WHAT IS BEING ASKED
Set down every line from the one containing "How do I perform: Play" through the last line of the records below, exactly as written, and leave out the pictures.

Pixel coordinate grounding data:
• • • • • • •
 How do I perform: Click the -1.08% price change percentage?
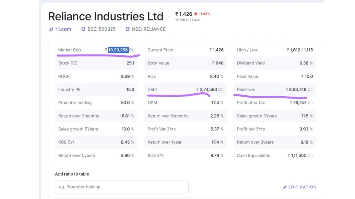(204, 14)
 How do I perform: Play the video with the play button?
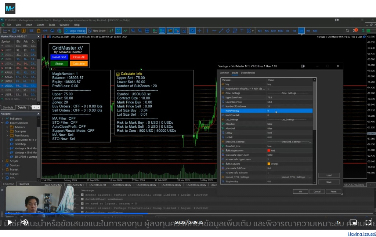click(10, 222)
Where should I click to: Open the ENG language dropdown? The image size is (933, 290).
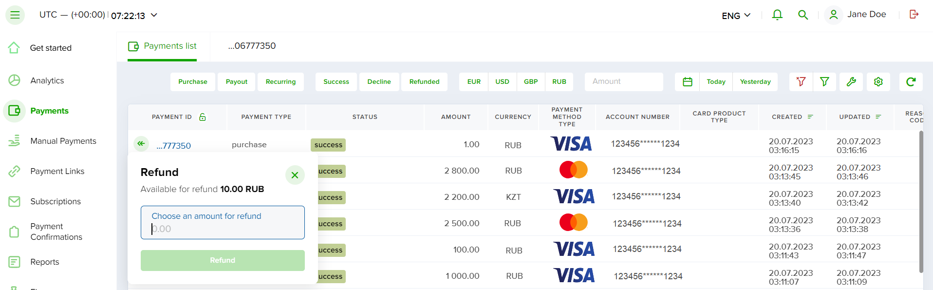coord(736,16)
• • • • • • •
RESPONSE BOX
 How do I perform: Play the video with the play button?
click(10, 222)
Where should I click to: Open the ENG language dropdown? The image size is (933, 290).
coord(736,16)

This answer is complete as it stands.